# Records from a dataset
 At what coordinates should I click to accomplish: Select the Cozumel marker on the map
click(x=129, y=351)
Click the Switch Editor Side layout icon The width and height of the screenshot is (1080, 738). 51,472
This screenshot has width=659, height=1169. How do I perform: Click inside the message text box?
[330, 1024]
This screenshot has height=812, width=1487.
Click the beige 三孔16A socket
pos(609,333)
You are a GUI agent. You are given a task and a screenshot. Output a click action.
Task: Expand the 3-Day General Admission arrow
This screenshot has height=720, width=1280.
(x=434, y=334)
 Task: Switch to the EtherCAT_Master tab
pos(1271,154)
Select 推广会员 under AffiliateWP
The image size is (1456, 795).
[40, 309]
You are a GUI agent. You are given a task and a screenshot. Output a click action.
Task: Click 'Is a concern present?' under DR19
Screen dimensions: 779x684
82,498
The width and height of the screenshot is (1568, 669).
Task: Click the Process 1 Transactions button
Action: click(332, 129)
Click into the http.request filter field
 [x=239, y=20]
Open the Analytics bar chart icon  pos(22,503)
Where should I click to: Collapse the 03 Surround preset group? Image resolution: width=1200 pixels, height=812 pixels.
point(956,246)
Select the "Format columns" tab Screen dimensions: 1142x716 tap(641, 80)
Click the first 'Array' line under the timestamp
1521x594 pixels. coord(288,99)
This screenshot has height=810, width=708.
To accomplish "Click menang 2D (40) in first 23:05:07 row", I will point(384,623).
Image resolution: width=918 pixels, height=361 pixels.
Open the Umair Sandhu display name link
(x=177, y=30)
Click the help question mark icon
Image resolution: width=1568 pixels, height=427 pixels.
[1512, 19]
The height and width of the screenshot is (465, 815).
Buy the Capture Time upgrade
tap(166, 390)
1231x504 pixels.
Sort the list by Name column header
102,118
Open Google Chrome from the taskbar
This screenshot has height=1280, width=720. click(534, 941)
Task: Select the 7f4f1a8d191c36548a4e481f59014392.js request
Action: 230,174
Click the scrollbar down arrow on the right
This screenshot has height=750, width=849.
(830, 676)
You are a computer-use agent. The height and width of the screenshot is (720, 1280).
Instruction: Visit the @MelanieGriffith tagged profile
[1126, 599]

# Exercise directions
Output the data exactly, in full.

# Output of the exercise
 At what coordinates should I click to accomplish: Select the Cozumel marker on the map
click(x=129, y=351)
Click the Switch Editor Side layout icon The width and height of the screenshot is (1080, 738). 51,472
This screenshot has width=659, height=1169. How do I perform: Click inside the message text box?
[330, 1024]
This screenshot has height=812, width=1487.
Click the beige 三孔16A socket
pos(609,333)
You are a GUI agent. You are given a task and a screenshot. Output a click action.
Task: Expand the 3-Day General Admission arrow
This screenshot has height=720, width=1280.
(x=434, y=334)
 Task: Switch to the EtherCAT_Master tab
pos(1271,154)
Select 推广会员 under AffiliateWP
The image size is (1456, 795).
[40, 309]
You are a GUI agent. You are given a task and a screenshot. Output a click action.
Task: Click 'Is a concern present?' under DR19
Screen dimensions: 779x684
82,498
The width and height of the screenshot is (1568, 669).
Task: Click the Process 1 Transactions button
Action: click(332, 129)
Click into the http.request filter field
 [x=239, y=20]
Open the Analytics bar chart icon  pos(22,503)
Where should I click to: Collapse the 03 Surround preset group? Image resolution: width=1200 pixels, height=812 pixels.
point(956,246)
Select the "Format columns" tab Screen dimensions: 1142x716 tap(641, 80)
Click the first 'Array' line under the timestamp
1521x594 pixels. coord(288,99)
This screenshot has height=810, width=708.
To accomplish "Click menang 2D (40) in first 23:05:07 row", I will point(384,623).
Image resolution: width=918 pixels, height=361 pixels.
Open the Umair Sandhu display name link
(x=177, y=30)
Click the help question mark icon
Image resolution: width=1568 pixels, height=427 pixels.
[1512, 19]
The height and width of the screenshot is (465, 815).
Buy the Capture Time upgrade
tap(166, 390)
1231x504 pixels.
Sort the list by Name column header
102,118
Open Google Chrome from the taskbar
This screenshot has height=1280, width=720. click(534, 941)
Task: Select the 7f4f1a8d191c36548a4e481f59014392.js request
Action: 230,174
Click the scrollbar down arrow on the right
This screenshot has height=750, width=849.
(830, 676)
You are a computer-use agent. The height and width of the screenshot is (720, 1280).
Instruction: Visit the @MelanieGriffith tagged profile
[1126, 599]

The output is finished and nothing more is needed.